JAKARTA, ADATERUS.COM- Presiden Joko Widodo resmi melantik Marsekal Hadi Tjahjanto sebagai Panglima TNI menggantikan Gatot Nurmantyo. Itu artinya, Gatot akan segera menjadi warga sipil. Tentu dirinya punya hak dipilih dan memilih, karena aturan TNI melarangnya.

Bagimana langkah Gatot untuk 2019, dari berbagai pertanyaan yang ditujuakannya saat menjadi panglima Gatot enggan menjawab apakah dirinya akan ikut dalam pertarungan Pilpres nanti. Padahal, dari hasil survey beberapa lembaga nama Gatot mulai diperhitungkan. Sedikitnya dia memiliki 3 persen suara.

Menanggapi apakah Gatot akan masuk ke dunia politik, Ketua DPP Partai Golkar, Meutya Hafid mengatakan Gatot punya hak untuk memilih dan dipilih usai menjadi anggota TNI. “Setelah menjadi sipil, dia berhak dipilih dan memilih. Kalau pas jadi TNI kan tidak bisa,” kata Meutya kepada wartawan di DPR, Jumat (8/12).

Golkar kata Meutya akan menerima Gatot dengan tangan terbuka jika dirinya ingin mengikuti jejak seniornya untuk bergabung di partai politik. “Apalagi, beliau kan sempat menjadi Panglima TNI dan Golkar memiliki banyak purnawiran TNI dalam kepengurusan,” ucapnya seraya menunggu kepastian dari sikap Gatot untuk bergabung dan terjun ke dunia politik atau tidak.

Sementara itu, Wakil Ketua Umum PAN, Hanafi Rais menjelaskan pihaknya meminta kepada Gatot untuk beristirahat beberapa waktu sampai Februari 2018, tepat di saat KPU memberikan pengumuman partai mana saja yang lolos pemilu.

“Tunggu dulu sebentar.
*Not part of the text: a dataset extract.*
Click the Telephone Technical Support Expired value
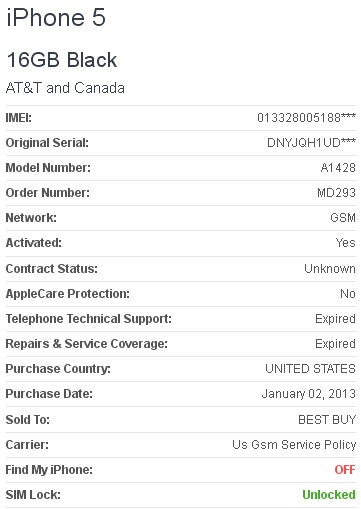 [x=335, y=319]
Setidaknya sampai Februari tahun depan, baru bisa dibicarakan semuanya. he-he-he,” kata Hanafi seraya tersenyum.

Sedang Sekjen PPP, Arsul Sani mengatakan pihaknya masih membuka peluang bagi Gatot Nurmantyo apabila nantinya Joko Widodo sebagai calon presiden yang diusung PPP memilih jenderal Bintang Empat itu sebagai pasangan.

“Atau setidaknya, ada dorongan dari kader untuk mencalonkan Pak Gatot sebagai pasangan Pak Jokowi,” ucapnya.
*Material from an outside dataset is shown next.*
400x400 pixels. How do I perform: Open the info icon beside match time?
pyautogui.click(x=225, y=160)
Terpisah, Panglima TNI Jenderal Gatot Nurmantyo tidak menutup kemungkinan untuk terjun ke dunia politik. “Saya sebagai seorang prajurit, kalau sudah pensiun manakala negara memanggil, sekecil apapun saya siap, ya apapun yang diminta negara, nyawapun saya berikan,” kata Gatot.

Menurut Gatot, kemungkinan maju untuk pertarungan Pilpres 2019 merupakan persoalan nanti, terlebih saat ini dirinya masih menjabat sebagai pimpinan tertinggi di tubuh TNI. “Saya katakan nanti sajalah kita lihat, sekarang ini kan secara defacto dan dejure saya masih Panglima TNI,” ucap Gatot.